Cato Institute’s Ilya Shapiro, who co-authored an influential amicus brief in the case, had the following to say about the decision in Brown v. Entertainment Merchants Association:
The Supreme Court scored an epic win for the First Amendment in striking down California’s prohibition on selling violent video games to minors. The law was both overly broad—sweeping in a wide variety of games based on no objective standard and no age-based gradations—and underinclusive—with no restrictions on other types of media. With a few strictly drawn exceptions for historically unprotected speech—obscenity, incitement, fighting words—government lacks the power to restrict expression simply because of its content. And a legislature cannot create new types of unprotected speech simply by weighing its purported social costs against its alleged value.
“Reading Dante is unquestionably more cultured and intellectually edifying than playing Mortal Kombat,” Justice Scalia points out in his majority opinion. “But these cultural and intellectual differences are not constitutional ones.”
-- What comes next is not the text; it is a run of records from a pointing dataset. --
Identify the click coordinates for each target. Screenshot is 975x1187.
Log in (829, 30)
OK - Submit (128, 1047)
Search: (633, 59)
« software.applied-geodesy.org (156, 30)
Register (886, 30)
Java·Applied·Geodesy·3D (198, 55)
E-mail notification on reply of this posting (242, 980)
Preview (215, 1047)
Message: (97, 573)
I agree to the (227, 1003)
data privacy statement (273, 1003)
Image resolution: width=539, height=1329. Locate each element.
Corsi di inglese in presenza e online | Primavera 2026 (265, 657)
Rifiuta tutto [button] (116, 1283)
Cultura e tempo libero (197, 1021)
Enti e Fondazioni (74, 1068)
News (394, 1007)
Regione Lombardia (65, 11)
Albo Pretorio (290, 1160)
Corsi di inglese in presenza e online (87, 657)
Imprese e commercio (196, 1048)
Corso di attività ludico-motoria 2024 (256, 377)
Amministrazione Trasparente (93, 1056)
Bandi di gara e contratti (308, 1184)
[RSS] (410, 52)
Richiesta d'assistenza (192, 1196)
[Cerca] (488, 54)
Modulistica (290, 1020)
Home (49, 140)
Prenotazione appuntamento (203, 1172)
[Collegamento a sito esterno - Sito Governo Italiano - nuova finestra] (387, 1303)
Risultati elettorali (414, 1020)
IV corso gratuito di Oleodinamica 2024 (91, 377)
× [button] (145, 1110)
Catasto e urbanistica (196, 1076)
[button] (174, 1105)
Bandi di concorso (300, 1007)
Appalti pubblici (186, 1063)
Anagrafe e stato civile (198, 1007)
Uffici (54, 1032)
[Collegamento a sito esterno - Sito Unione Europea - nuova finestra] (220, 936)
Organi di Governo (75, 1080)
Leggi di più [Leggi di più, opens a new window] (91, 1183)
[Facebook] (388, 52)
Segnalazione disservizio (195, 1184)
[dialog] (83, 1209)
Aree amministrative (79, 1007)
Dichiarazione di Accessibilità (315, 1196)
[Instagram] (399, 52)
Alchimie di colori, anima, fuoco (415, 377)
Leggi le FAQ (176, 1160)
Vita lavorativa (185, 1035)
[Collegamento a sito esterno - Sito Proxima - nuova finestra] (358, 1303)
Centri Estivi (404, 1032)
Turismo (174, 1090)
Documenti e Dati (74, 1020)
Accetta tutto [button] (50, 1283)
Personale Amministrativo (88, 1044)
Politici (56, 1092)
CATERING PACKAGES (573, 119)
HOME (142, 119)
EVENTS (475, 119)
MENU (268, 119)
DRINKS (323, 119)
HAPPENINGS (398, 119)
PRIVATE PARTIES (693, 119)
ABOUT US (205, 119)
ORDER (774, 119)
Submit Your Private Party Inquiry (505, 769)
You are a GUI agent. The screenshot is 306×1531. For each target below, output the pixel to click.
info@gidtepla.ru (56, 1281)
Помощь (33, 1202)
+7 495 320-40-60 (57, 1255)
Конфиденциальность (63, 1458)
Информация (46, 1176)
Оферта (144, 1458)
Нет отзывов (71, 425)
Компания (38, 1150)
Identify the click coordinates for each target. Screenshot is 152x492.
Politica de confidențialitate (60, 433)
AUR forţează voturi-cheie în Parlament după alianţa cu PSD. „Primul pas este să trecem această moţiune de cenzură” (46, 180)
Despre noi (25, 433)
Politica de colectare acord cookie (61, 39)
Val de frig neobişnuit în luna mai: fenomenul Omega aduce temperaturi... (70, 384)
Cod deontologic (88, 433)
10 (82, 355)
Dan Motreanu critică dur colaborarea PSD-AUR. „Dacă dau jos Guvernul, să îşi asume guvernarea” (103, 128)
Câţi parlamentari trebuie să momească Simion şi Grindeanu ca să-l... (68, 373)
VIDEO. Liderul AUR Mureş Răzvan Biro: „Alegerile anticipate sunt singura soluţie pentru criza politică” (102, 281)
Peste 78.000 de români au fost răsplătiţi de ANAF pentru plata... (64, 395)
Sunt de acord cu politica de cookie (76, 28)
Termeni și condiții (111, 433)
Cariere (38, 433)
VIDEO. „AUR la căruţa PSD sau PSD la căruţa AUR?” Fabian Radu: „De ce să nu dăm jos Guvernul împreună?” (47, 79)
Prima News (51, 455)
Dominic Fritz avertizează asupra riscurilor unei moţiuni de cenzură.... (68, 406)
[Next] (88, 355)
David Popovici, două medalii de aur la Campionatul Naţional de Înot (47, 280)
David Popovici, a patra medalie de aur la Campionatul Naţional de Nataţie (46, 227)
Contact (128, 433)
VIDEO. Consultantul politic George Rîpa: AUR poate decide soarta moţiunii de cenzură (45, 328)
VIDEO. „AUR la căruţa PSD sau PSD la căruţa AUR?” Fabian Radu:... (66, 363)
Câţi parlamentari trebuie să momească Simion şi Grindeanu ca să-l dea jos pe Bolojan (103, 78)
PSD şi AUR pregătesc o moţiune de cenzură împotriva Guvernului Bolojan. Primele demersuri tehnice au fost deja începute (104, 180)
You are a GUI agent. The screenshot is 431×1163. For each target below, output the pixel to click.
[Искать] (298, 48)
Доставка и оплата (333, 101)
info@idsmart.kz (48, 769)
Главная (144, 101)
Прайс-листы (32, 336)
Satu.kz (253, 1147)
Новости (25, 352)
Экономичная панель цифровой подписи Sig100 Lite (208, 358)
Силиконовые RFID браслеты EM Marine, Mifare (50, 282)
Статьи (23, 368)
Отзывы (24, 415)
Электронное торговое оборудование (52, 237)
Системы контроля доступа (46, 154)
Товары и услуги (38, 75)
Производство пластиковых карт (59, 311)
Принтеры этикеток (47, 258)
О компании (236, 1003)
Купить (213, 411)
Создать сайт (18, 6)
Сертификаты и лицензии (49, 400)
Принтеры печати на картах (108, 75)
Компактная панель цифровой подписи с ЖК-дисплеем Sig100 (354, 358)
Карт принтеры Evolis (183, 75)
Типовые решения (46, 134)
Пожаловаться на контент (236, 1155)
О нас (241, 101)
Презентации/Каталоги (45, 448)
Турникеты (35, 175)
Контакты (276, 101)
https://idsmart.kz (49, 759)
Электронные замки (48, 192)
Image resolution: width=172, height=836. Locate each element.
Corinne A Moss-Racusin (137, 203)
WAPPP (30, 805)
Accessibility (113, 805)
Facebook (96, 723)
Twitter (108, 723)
Moreover, the Court, citing Cato’s amicus brief, described how each generation’s new media produces consternation from adults who want to avoid the “seduction of the innocent” (to borrow a phrase from the attack on comic books in the 1950s). In the 19th century, dime novels and “penny dreadfuls” were blamed for social ills and juvenile delinquency. Later, Congress held hearings on the cartoon menace, which prompted the comic book industry to voluntarily adopt a ratings system. Backlash against certain kinds of movies and music caused those respective industries also to adopt voluntary ratings systems. And the video game industry too adopted an effective and responsive ratings system after congressional hearings in the early ‘90s. Not only is all this hand-wringing overwrought, but self-regulation and parental oversight have worked—evidence from the Federal Trade Commission shows that the voluntary ratings system works more effectively with video games than with any other medium—and they avoid First Amendment thickets. Adding a level of governmental control, even if were constitutional, would be counterproductive.